Senators urge EPA to consider implications of E15 fuel waiver on livestock industry

By Erin Voegele | June 03, 2009
Report posted June 10, 2009, at 5:00 p.m. CST

A group of 21 senators sent a letter to U.S. EPA Administrator Lisa Jackson on June 9, outlining their concerns over the possible approval of an E15 fuel waiver. In the letter, the senators requested that the EPA complete more comprehensive testing on ethanol prior to increasing the ratio of ethanol that can be mixed into gasoline. The letter stated that air quality and technical issues should be explored further, as should the potential for the wavier to negatively impact consumers, as well as livestock and poultry producers.

The fuel waiver request was filed with the EPA on March 6 by Growth Energy and a group of 54 ethanol producers. In the waiver request, the group asked the EPA for approval to increase the amount of ethanol that can be blended into gasoline from 10 percent to 15 percent. The 60-day public comment period on the waiver request was originally scheduled to end on May 21. However, the EPA announced in March that the comment period would be extended an additional 60 days until July 20.

"While increased production and use of ethanol has helped advance the goal of energy independence, it has had the unintended consequence of sharply increasing costs for corn and other sources of feed," said Sen.
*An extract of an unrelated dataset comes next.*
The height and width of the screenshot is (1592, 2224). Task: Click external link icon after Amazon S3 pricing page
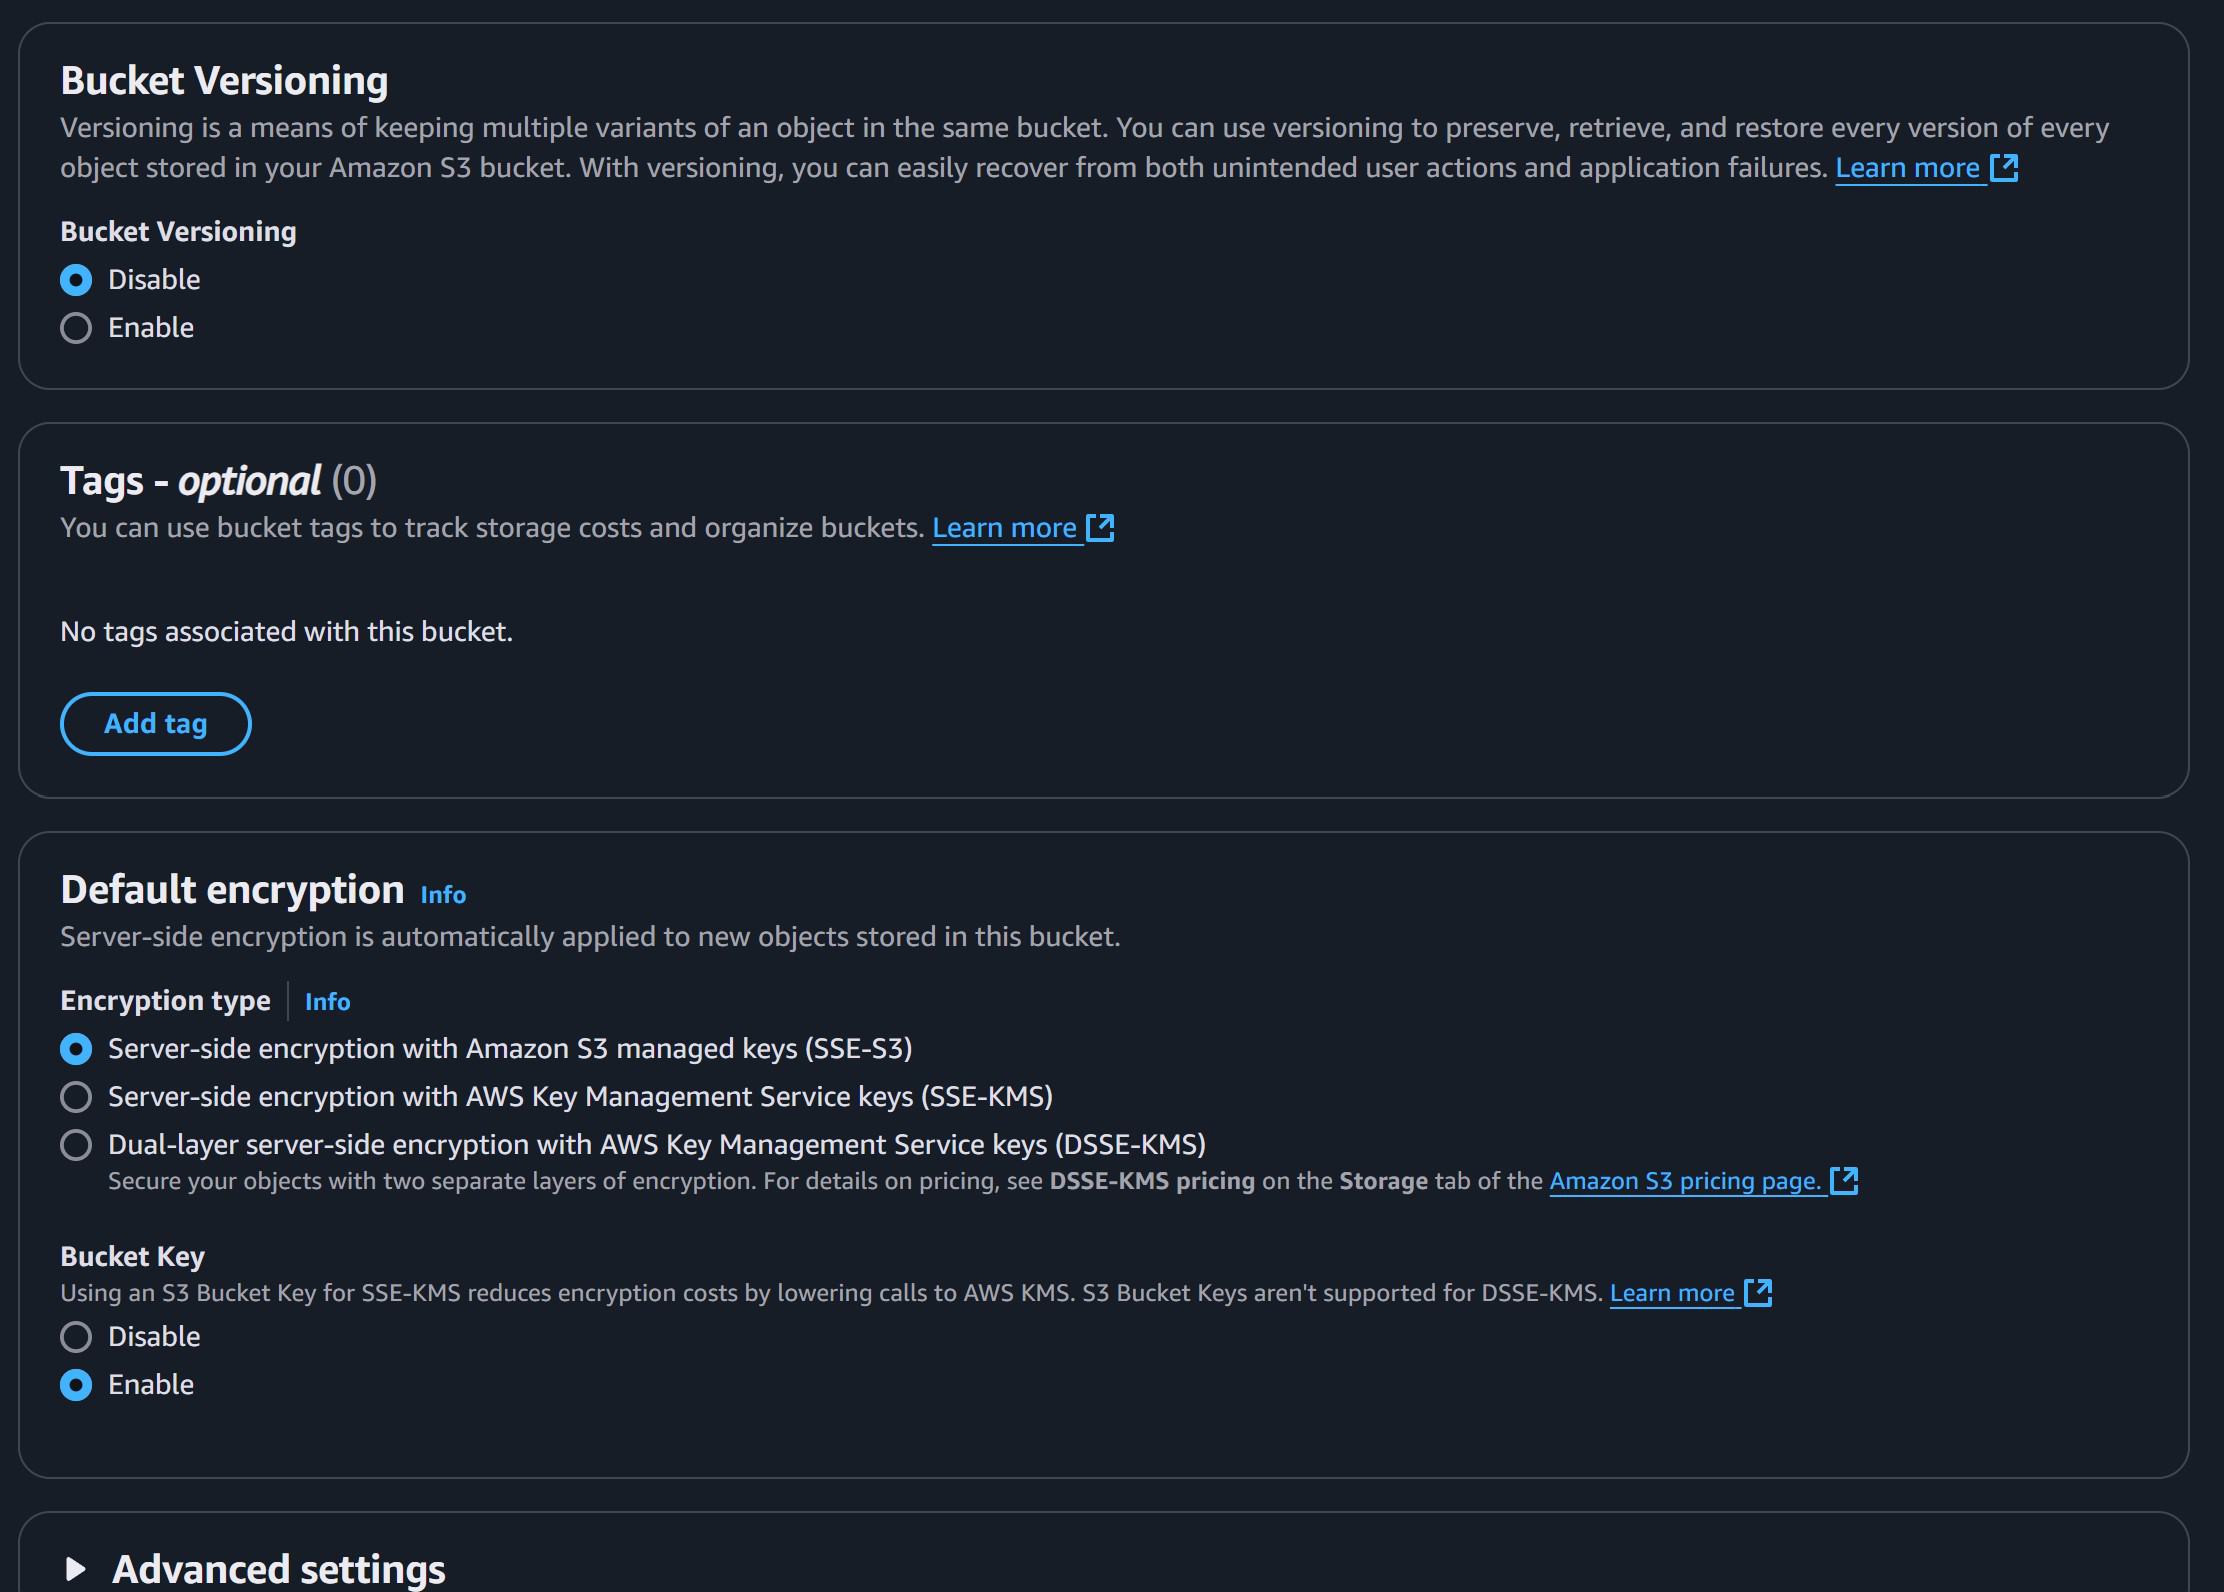click(1843, 1181)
Jim Webb, D-Va. "This in turn has negatively affected beef cattle, dairy and poultry producers. I believe it is important to fully understand the impact that increasing the use of corn ethanol would have on food costs. Moreover, prior to increasing the percentage of ethanol that can be blended with gasoline, EPA should study the effects of ethanol on emissions and durability of different types of gasoline-powered engines."

In the letter, the senators stated that they feel the approval of the E15 fuel waiver could negatively impact Americans during challenging economic times. "We feel strongly that any proposal to increase ethanol levels must be subjected to a complete assessment of what such an increase might do to the economy and the feedstock markets generally that our livestock and poultry producer rely on every day," the letter stated.